Stored records:
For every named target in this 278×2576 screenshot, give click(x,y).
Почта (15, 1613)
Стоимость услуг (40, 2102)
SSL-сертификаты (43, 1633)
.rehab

**How to complete this task**. May I have all of the records repeated exactly?

**Answer box**.
For every named target in this 278×2576 screenshot, give click(x,y).
Почта (15, 1613)
Стоимость услуг (40, 2102)
SSL-сертификаты (43, 1633)
.rehab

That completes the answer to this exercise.